:: Source data ::
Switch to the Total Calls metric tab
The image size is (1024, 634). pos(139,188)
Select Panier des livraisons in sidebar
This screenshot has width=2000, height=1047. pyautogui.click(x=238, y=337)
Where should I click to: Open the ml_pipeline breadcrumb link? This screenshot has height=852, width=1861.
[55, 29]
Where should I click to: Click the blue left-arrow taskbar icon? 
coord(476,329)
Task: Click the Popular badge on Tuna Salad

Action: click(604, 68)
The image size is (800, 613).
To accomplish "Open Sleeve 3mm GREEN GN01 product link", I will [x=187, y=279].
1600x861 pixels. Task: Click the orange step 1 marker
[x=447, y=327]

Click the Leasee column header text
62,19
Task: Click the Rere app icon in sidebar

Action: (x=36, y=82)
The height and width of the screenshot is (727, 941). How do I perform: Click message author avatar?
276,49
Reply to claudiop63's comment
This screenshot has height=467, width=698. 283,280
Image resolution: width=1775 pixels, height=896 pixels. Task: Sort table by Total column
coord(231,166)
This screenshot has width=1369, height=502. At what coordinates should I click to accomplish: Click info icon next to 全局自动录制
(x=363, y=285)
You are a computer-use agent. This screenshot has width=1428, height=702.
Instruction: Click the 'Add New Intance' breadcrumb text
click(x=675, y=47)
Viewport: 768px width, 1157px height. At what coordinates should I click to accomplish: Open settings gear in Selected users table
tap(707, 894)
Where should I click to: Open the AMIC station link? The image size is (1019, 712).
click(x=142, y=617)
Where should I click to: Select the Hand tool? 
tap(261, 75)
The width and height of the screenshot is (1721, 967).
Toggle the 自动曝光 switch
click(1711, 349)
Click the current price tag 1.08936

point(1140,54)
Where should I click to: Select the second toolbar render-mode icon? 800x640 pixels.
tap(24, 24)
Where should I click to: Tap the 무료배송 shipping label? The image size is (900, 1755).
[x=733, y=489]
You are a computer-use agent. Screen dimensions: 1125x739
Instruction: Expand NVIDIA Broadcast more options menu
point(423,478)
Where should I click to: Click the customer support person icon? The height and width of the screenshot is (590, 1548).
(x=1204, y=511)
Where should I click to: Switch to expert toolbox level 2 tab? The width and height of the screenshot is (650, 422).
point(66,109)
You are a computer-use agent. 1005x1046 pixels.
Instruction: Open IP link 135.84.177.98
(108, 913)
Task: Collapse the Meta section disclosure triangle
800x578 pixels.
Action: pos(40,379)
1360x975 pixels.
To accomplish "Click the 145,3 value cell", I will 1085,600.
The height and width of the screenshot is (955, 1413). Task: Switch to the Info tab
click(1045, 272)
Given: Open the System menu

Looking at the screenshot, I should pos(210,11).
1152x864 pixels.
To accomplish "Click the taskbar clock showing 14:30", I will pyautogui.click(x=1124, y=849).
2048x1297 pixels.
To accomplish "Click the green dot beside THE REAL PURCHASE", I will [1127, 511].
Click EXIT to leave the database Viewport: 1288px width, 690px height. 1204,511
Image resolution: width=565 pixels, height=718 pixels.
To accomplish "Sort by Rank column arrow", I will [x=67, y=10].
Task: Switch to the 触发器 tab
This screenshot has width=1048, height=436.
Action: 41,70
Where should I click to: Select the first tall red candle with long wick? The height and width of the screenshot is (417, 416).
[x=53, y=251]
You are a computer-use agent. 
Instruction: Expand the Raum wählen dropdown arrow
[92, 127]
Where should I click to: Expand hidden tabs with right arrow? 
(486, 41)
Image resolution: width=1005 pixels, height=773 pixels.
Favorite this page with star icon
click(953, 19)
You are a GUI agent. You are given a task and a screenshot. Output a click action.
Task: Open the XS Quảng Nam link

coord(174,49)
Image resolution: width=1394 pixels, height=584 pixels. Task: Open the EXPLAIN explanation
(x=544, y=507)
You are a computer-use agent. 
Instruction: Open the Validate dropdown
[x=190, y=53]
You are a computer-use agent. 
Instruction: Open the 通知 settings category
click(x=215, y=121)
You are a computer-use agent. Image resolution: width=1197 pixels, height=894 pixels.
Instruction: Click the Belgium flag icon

:: Assigned task ::
Lines of the listing above that contain the word "agent" must all be copied.

:: Response ::
You are a computer-use agent. This screenshot has width=1428, height=702.
You are a computer-use agent. Screen dimensions: 1125x739
You are a computer-use agent. 1005x1046 pixels.
You are a computer-use agent. 
You are a GUI agent. You are given a task and a screenshot. Output a click action.
You are a computer-use agent. 
You are a computer-use agent. 
You are a computer-use agent. Image resolution: width=1197 pixels, height=894 pixels.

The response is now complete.